His stage work led to television work and eventually, into movies; his film debut was in 1984's Dim Sum: A Little Bit of Heart, directed by Wayne Wang. In between film roles, Wong lived in Sacramento, California, where he supported the local performing arts. In 1986 he was the Old Man in the movie hit The Golden Child alongside Eddie Murphy. In 1992, he acted in the Hong Kong film, Cageman (笼民). He later starred as Grandpa Mori in the 3 Ninjas franchise, and the cult-classics, Big Trouble in Little China and Tremors.

He worked closely with director Wayne Wang. The independent filmmaker and fellow San Franciscan first cast him in the lead role of his 1985 film Dim Sum: A Little Bit of Heart, and went on to include him in Eat a Bowl of Tea and Life Is Cheap... But Toilet Paper Is Expensive (both 1989), and The Joy Luck Club (1993). Wang later called Wong his role model for living life.

I felt that Victor was my alter ego for a few years ... Victor was very experimental and had this innocent child-like quality that is a part of me. I felt very close to him.
— Wayne Wang, quoted in Asian Week, 2001

He retired from acting in 1998 after suffering two strokes. Wong returned to art, and held a solo exhibition at the B. Sakata Garo gallery in Sacramento.

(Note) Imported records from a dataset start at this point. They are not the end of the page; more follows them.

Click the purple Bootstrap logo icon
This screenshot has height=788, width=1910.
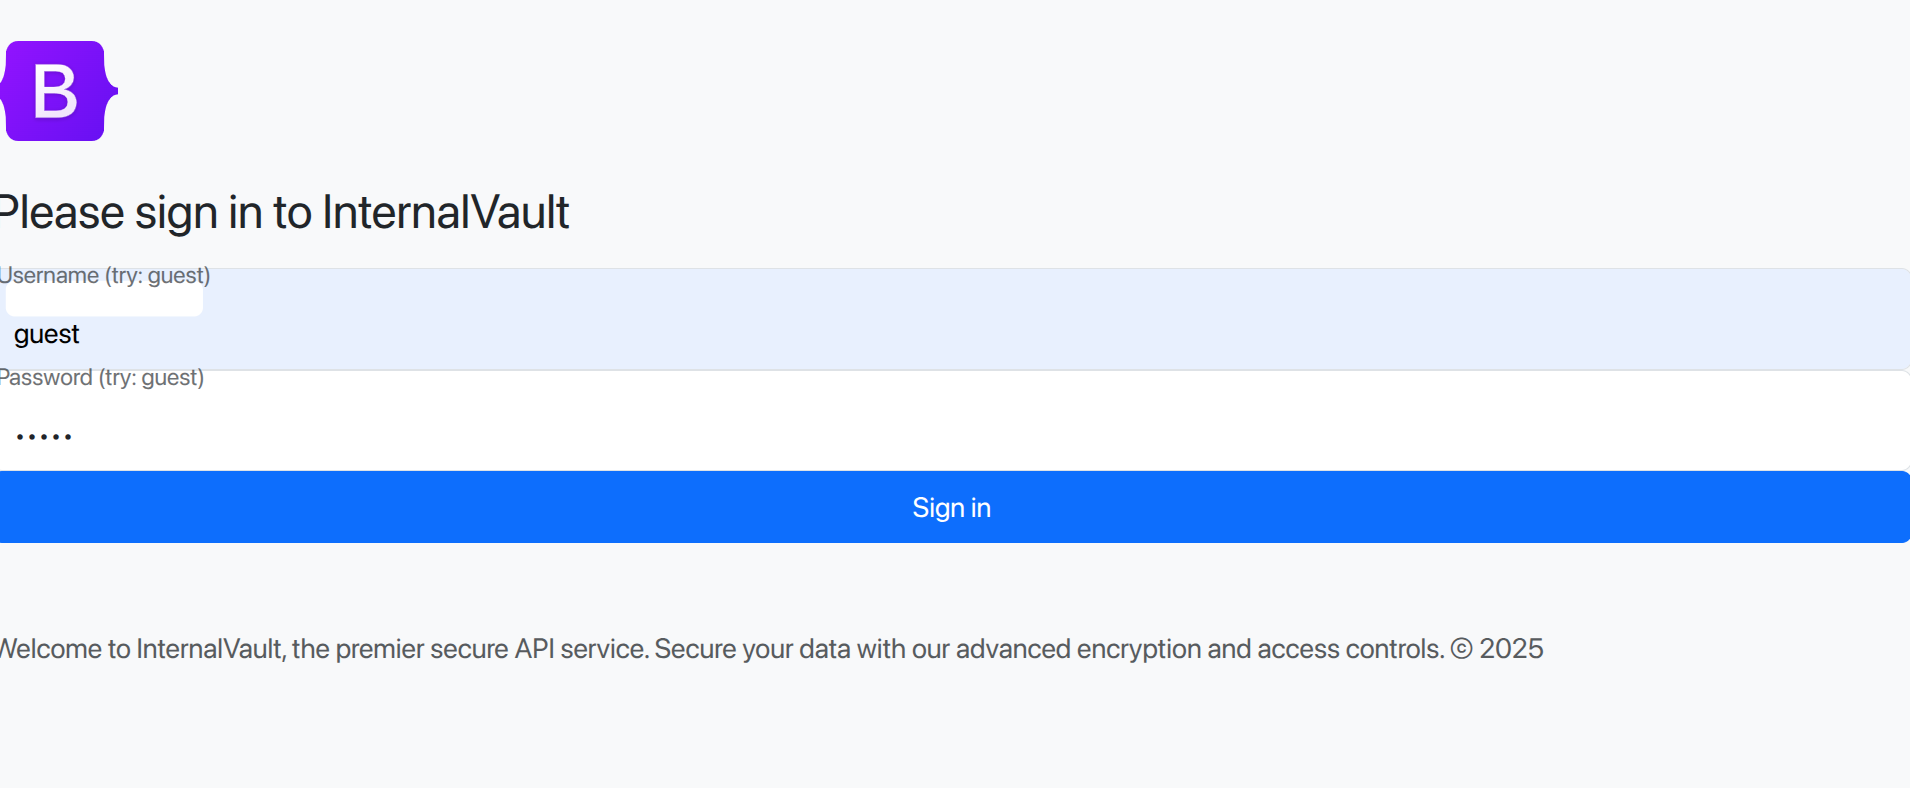point(59,91)
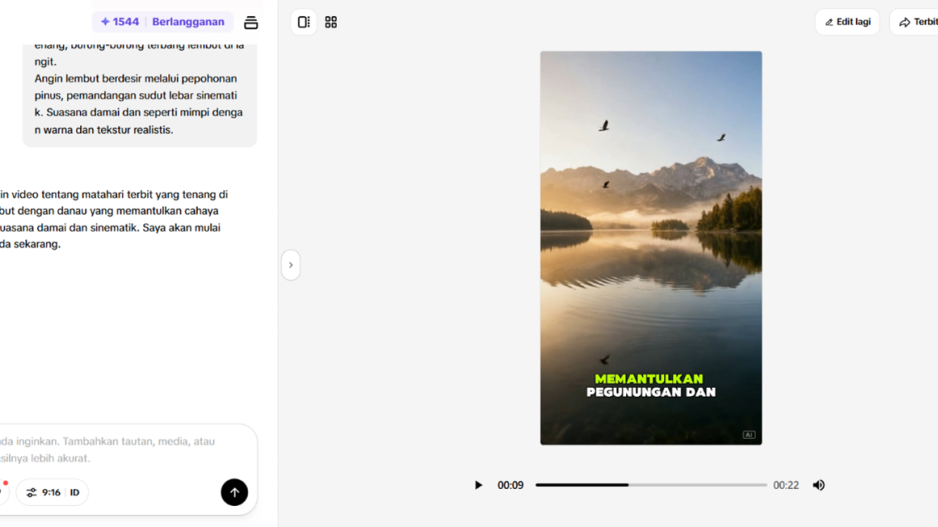
Task: Collapse the chat panel with the chevron
Action: click(291, 265)
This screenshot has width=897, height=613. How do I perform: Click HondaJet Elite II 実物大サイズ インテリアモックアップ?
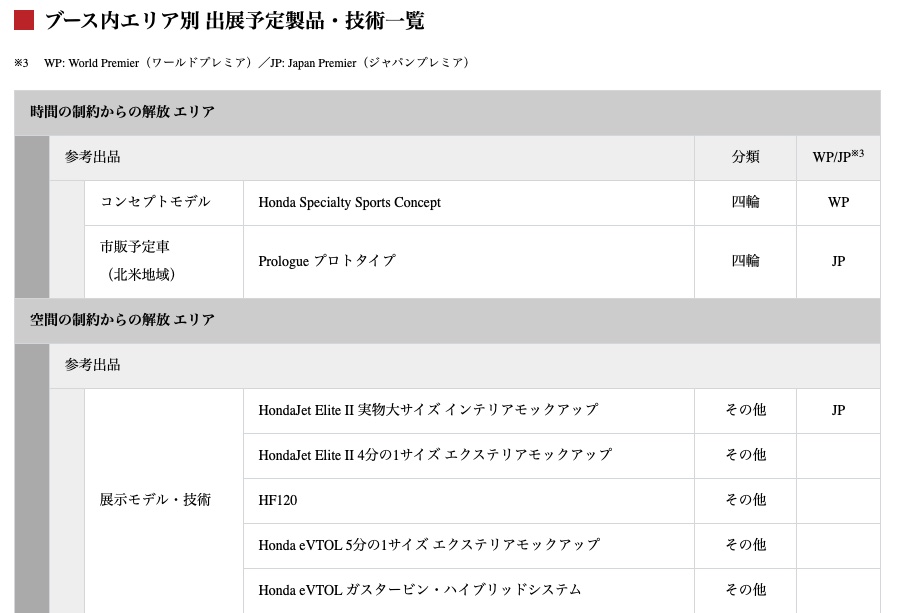click(x=428, y=410)
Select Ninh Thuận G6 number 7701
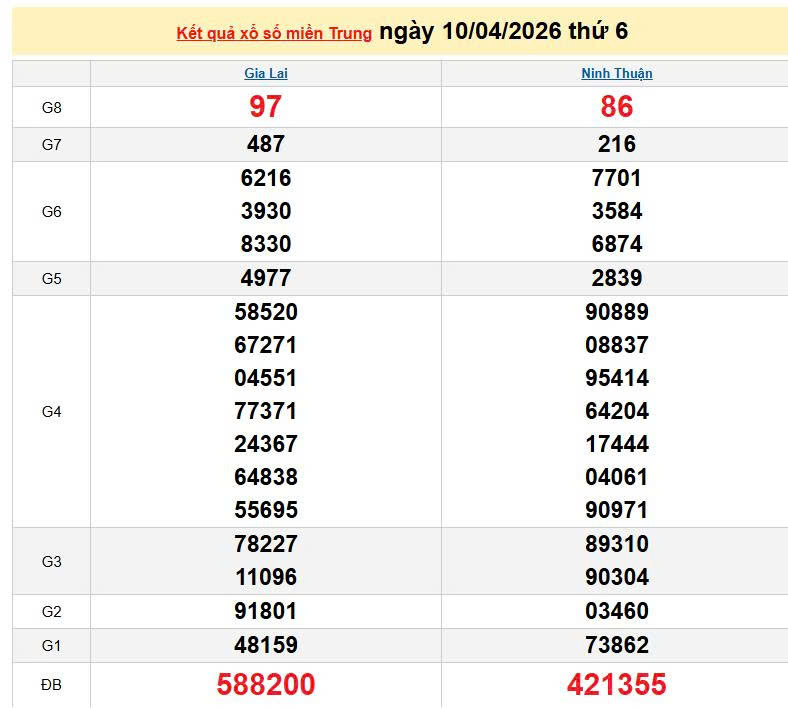 (x=617, y=178)
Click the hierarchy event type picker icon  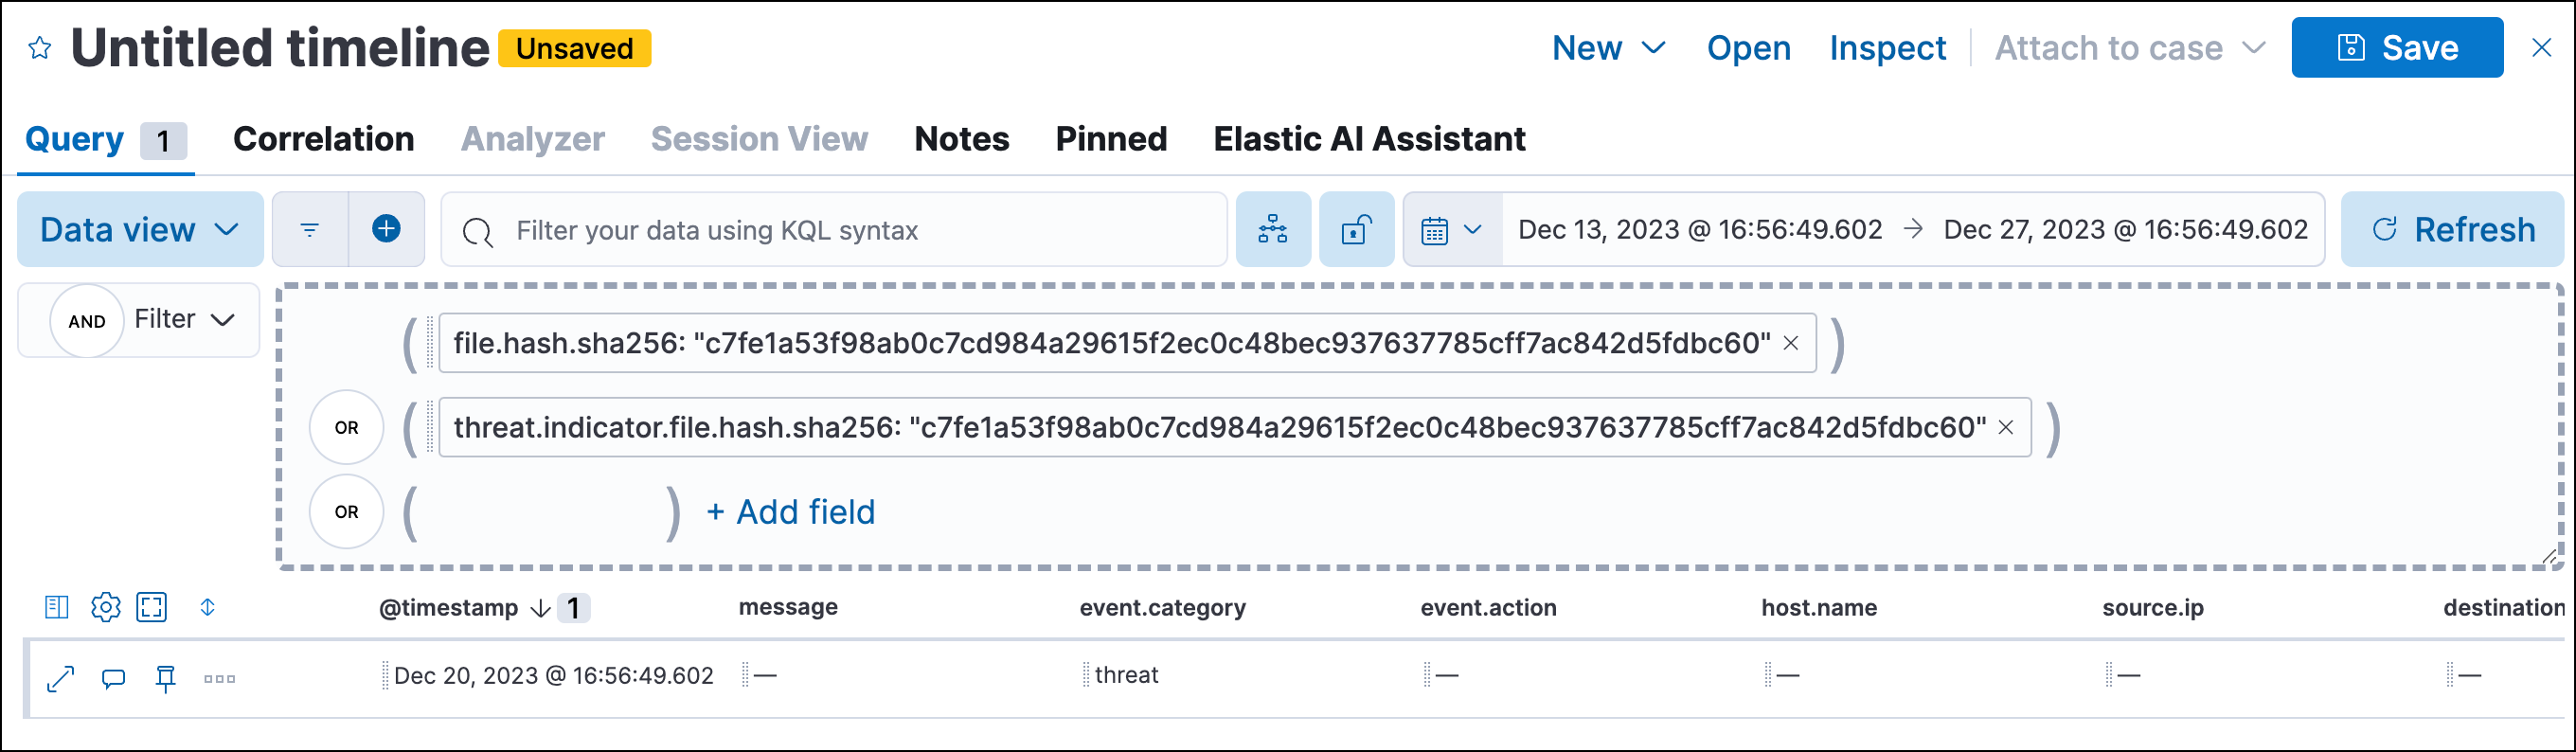pos(1272,229)
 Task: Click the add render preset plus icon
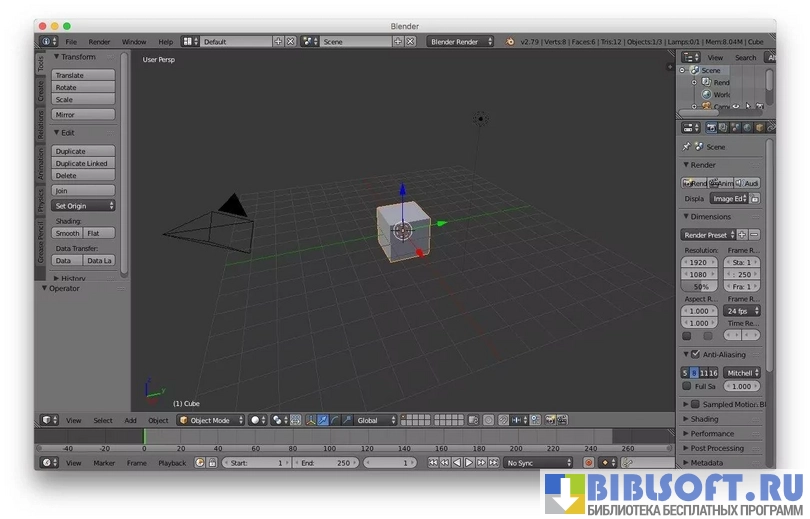tap(742, 235)
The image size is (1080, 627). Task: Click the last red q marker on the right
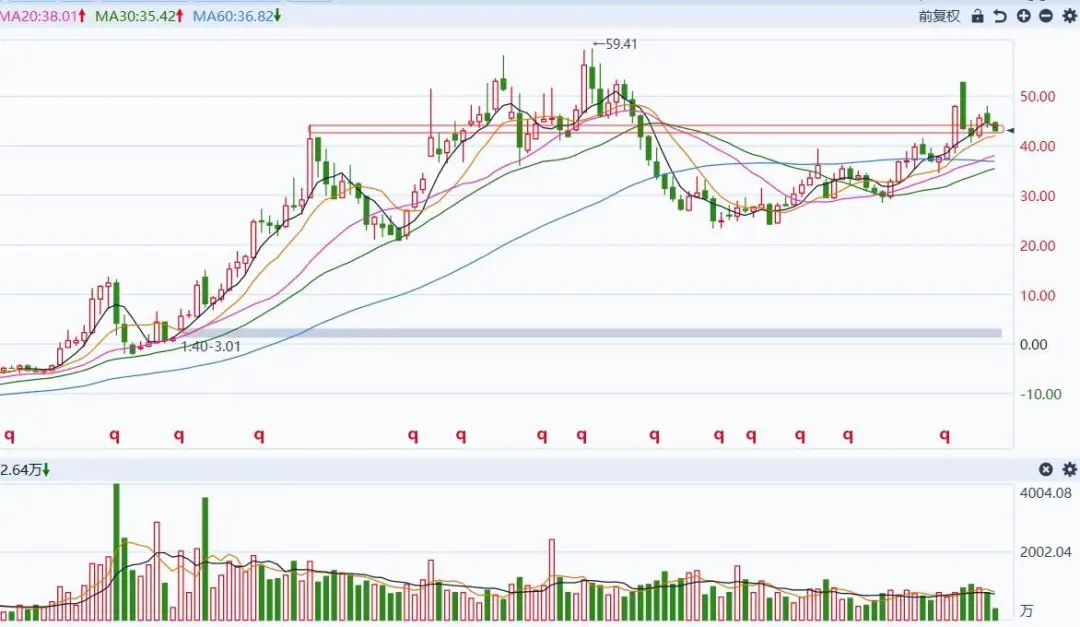pos(944,435)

==Association with the Beat Generation==

In the 1950s, while studying art under Mark Rothko, Victor Wong had his first art exhibition at the City Lights Bookstore. During this time, Wong befriended Lawrence Ferlinghetti. He illustrated Oranges, Dick McBride's first collection of poetry, which was handset and printed at the Bread and Wine Mission in 1960. He met Jack Kerouac in the early 1960s, who chronicled their meeting in his novel Big Sur (1962). In the novel, Wong is characterised as "Arthur Ma".

==Personal life==
Wong was married four times: to Olive Thurman Wong (daughter of civil rights activist Howard Thurman), Carol Freeland, Robin Goodfellow, and Dawn Rose. He had two daughters, Emily and Heather, and three sons, Anton, Lyon, and Duncan. His children Emily and Anton were from his first marriage to Olive Thurman.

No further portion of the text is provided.